Warning to British Library readers
From today all British Library reading rooms (not just rare books) are pencil-only. Pens are absolutely verboten. And the pencils in the shop cost 60p! each. (So it is worth remembering to BYO.)
I can see the argument - there was a woman prosecuted for persistently causing lots of damage last year, and no doubt they get the odd absent-minded doodle - but it is a real pain.
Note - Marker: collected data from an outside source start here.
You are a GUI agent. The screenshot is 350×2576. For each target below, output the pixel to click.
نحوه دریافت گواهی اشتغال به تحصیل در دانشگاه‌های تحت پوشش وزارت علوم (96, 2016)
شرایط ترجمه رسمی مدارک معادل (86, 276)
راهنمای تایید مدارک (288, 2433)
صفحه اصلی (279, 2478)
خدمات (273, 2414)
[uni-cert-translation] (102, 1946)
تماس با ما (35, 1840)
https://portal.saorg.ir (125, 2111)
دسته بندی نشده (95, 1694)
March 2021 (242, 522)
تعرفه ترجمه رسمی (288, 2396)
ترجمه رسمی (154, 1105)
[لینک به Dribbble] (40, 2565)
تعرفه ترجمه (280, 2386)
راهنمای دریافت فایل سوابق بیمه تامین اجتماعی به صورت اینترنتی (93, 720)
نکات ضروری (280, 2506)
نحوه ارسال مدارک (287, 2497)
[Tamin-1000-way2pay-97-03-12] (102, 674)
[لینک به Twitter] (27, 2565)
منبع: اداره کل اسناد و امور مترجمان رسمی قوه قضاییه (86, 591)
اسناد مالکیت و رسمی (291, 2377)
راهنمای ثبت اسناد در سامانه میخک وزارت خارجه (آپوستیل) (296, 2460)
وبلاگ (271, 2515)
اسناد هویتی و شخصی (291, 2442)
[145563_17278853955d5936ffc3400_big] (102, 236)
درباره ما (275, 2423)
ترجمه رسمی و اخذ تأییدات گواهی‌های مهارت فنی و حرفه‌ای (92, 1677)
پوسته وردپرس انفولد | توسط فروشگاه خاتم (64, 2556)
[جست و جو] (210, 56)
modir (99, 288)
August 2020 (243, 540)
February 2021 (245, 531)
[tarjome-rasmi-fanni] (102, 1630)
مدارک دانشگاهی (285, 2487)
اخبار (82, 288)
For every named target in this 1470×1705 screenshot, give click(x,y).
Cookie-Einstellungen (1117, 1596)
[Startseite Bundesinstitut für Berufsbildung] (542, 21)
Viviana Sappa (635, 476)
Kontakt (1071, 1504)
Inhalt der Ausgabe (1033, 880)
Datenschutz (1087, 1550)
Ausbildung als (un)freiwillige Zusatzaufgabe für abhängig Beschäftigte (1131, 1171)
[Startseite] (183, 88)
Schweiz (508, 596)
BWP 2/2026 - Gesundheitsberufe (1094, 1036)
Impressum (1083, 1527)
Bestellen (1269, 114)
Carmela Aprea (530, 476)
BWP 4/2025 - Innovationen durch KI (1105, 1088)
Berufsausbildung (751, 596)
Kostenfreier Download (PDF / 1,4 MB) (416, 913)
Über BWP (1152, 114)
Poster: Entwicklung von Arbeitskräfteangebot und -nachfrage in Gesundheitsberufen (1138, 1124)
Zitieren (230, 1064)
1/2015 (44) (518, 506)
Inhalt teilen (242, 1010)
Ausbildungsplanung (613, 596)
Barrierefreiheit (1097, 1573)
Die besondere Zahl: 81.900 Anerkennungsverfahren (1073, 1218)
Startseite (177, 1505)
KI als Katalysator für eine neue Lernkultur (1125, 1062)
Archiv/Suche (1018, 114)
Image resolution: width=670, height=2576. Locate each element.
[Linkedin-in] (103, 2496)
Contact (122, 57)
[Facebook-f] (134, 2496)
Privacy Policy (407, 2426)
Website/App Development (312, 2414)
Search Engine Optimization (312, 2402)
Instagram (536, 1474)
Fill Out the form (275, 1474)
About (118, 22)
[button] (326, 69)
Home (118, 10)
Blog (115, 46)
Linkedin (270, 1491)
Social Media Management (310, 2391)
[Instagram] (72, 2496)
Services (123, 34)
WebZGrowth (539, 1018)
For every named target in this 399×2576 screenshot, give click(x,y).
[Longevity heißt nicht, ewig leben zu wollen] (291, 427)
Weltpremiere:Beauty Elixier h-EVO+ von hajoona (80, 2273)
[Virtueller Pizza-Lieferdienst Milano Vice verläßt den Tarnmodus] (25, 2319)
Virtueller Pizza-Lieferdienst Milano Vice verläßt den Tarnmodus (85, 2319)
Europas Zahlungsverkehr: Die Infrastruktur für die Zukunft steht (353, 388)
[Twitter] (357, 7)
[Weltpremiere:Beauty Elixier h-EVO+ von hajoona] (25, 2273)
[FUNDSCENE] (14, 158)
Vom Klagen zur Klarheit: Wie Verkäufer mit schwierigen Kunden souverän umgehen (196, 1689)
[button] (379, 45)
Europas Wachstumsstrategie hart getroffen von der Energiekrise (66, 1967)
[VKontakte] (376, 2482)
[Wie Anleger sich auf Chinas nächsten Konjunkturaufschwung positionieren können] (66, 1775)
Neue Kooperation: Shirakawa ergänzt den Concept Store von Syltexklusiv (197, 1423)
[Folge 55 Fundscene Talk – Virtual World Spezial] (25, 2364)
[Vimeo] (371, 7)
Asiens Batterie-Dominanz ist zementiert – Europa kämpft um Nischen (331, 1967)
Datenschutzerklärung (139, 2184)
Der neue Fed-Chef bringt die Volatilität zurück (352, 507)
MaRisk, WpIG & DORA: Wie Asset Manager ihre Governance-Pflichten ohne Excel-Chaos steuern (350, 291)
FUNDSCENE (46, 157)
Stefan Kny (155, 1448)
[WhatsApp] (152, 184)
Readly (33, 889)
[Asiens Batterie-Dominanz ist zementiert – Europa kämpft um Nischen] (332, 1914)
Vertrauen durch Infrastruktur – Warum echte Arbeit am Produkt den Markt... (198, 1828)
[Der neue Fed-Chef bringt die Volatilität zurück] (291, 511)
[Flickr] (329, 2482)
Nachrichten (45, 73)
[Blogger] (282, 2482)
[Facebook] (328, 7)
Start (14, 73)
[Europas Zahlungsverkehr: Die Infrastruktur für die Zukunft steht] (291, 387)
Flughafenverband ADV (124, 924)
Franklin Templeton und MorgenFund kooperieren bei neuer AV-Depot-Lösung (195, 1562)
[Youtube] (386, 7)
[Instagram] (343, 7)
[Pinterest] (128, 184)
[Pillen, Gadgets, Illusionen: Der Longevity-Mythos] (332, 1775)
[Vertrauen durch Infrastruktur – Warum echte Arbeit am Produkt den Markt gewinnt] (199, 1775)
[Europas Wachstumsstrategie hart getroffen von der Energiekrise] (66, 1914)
Working for a while in rare books - and trying to read my notes later - made me value Mr Bic a whole lot more.
1 Comments:
Yes, pens make more legible notes than pencils, but the payoff for requiring pencil use is more important: less defacing, intentional or otherwise--no persistent Biro smears or Osmiroid blots. Years ago as a grad student I broke myself to the discipline of using pencils and figured out that the combination of a #2 or softer pencil plus bristol-board note cards would priduce usable notes. Once, as an experiment, I tried the preservation technique employed by composer/chemistry prof Alexander Borodine: he wrote his scores in pencil, then dipped the sheets in gelatine as a fixative. Messy, to say the least.
Ironically, in light of my kvetching about having to use pencils I ended up becoming an archivist--now that the shoe's on the other foot I'm polite but firm in enforcing this practice.